This vote was on whether to kill an amendment by Lindsey Graham, R-S.C., that would have increased educational benefits for military veterans from $1,100 per month to $1,500 per month. It also would have required 12 years of service for the maximum benefit of $2,000 per month, with increases tied to the consumer price index. Additionally it would have allowed National Guard and Reserve members to transfer their education benefits to their spouses and children. The amendment was offered to a bill that would extend collective bargaining rights to public safety employees in states where that is currently prohibited.
Graham said his amendment is intended to help retain people in military service for longer with better educational benefits.
“Not only are we going to give more money to those who serve and leave—a very generous benefit—we are also going to put money on the table for the first time in the history of the GI program to reward those who stay. Most people who serve 20 years are going to come out with a college degree they earned in the military without ever using their benefits. The ability to transfer the benefit to a family member is enormous. Again, it will allow the retired pay—of those who go to 20 years—to have much more bang for the buck.
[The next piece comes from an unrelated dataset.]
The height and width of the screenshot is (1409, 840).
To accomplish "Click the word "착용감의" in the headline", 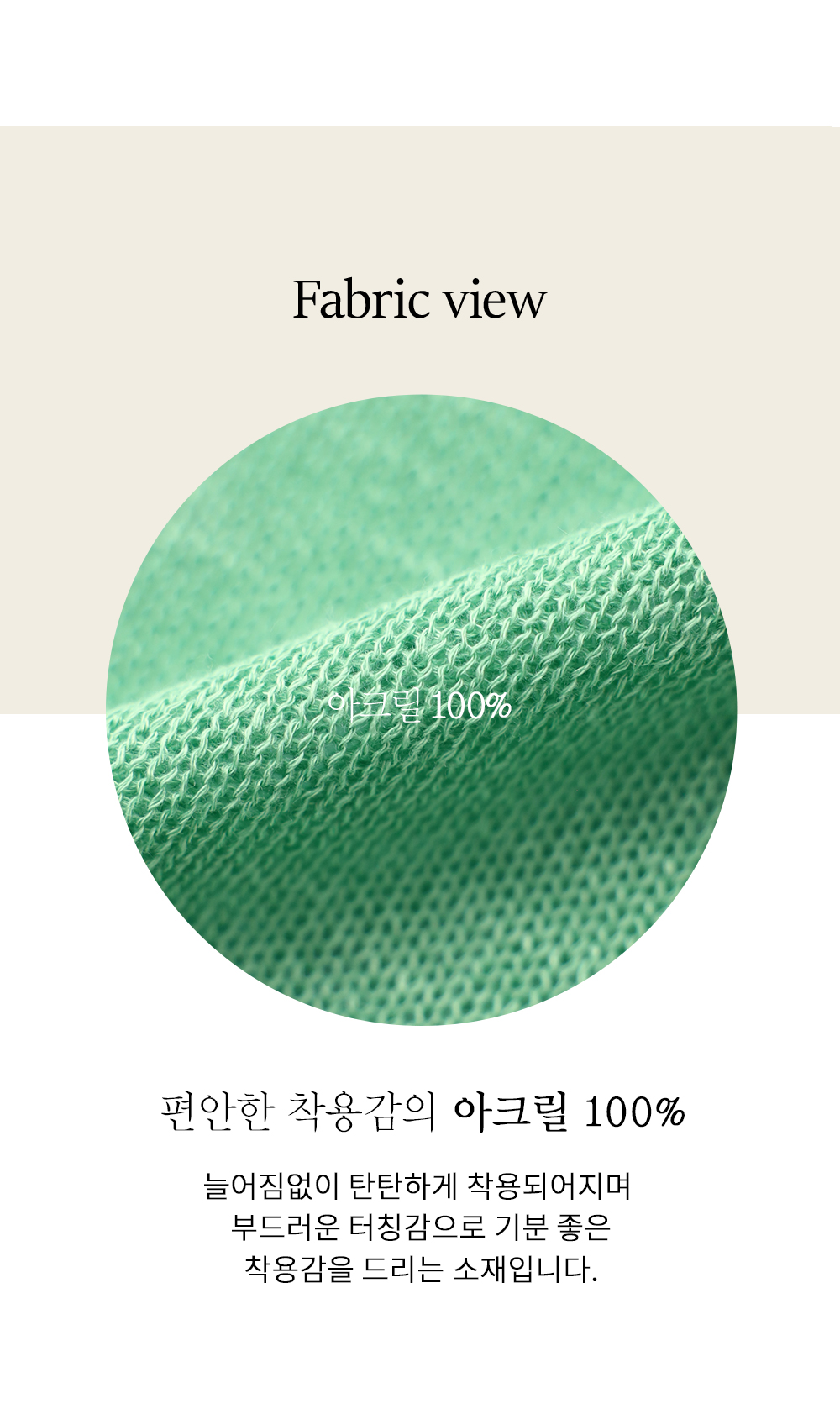I will pos(362,1112).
They will have their college paid for,” Graham said.
Graham, who is closely aligned with presidential candidate Sen. John McCain, R-Ariz., offered it on McCain’s behalf. Democrats accused Graham and Republicans of attempting to use their platform as senators to, in essence, highlight one of McCain’s key campaign issues. They also charged that the amendment was just a less generous version of a veterans’ education measure introduced by Jim Webb, D-Va.
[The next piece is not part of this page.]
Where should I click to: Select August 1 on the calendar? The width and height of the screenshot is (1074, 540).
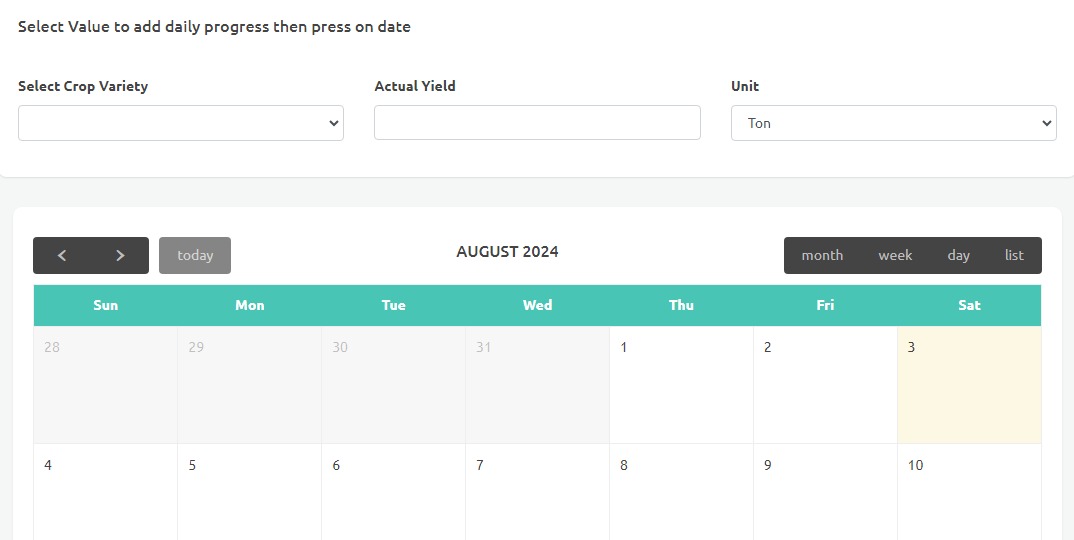pos(681,385)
Senate Majority Leader Harry Reid, D-Nev., said the maneuvering was simply a distasteful attempt to boost McCain’s bid for the presidency.
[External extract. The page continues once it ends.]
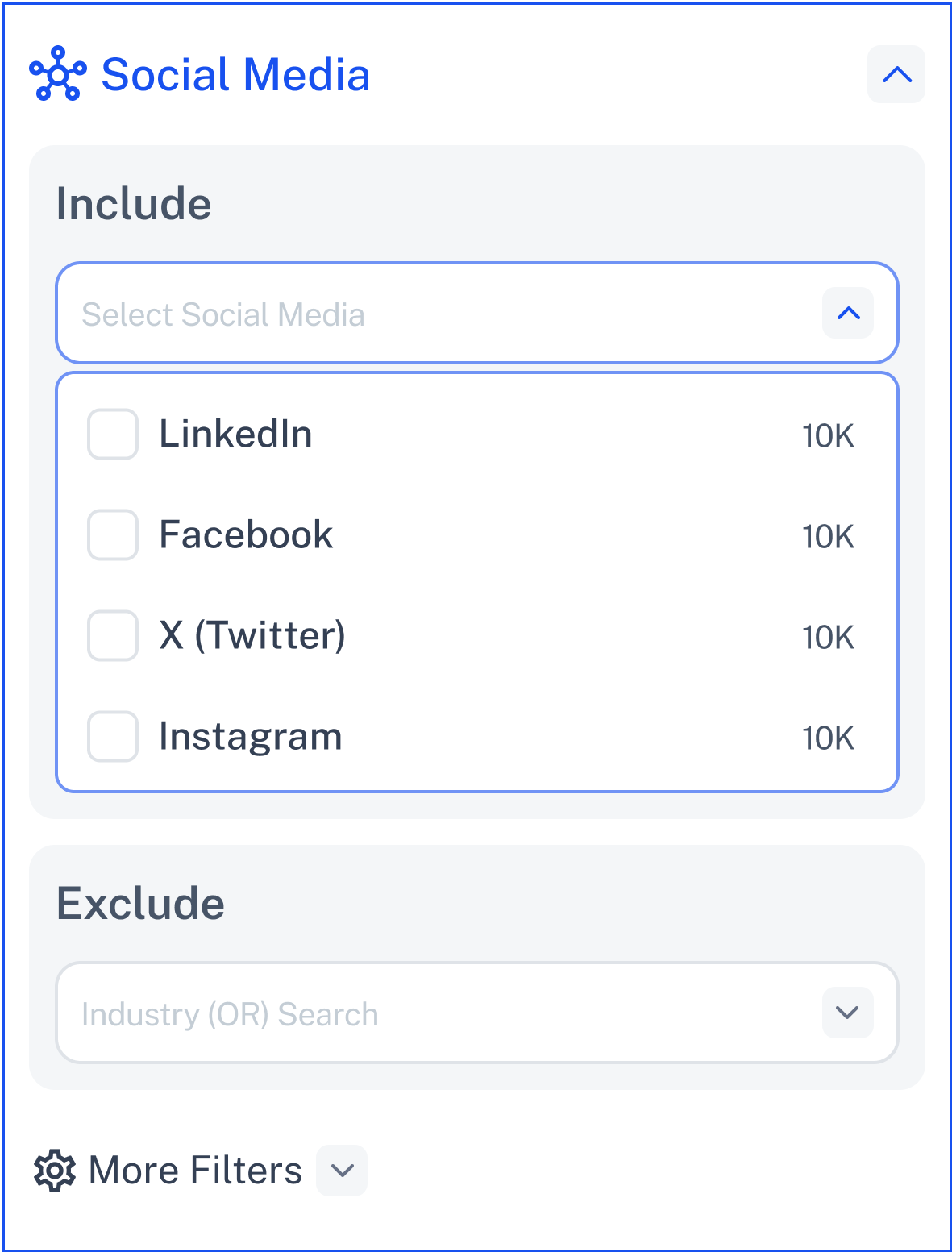
Task: Choose the LinkedIn option label
Action: [x=235, y=434]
“There’s a lot of things we can do to bring the presidential politics to what is going on here on the floor,” Reid said. Majority Whip Richard J. Durbin, D-Ill., accused McCain and Graham of hijacking the bill over an unrelated issue. Reid then moved to table (kill) the amendment, which is what this vote was on.
By a vote of 55-42, the Senate killed the amendment. All but six Republicans present voted to retain the amendment. Every Democrat present voted to kill it. The end result of this vote is that the amendment that would have increased military educational benefits was killed, but a Democratic version of this legislation continued to be debated.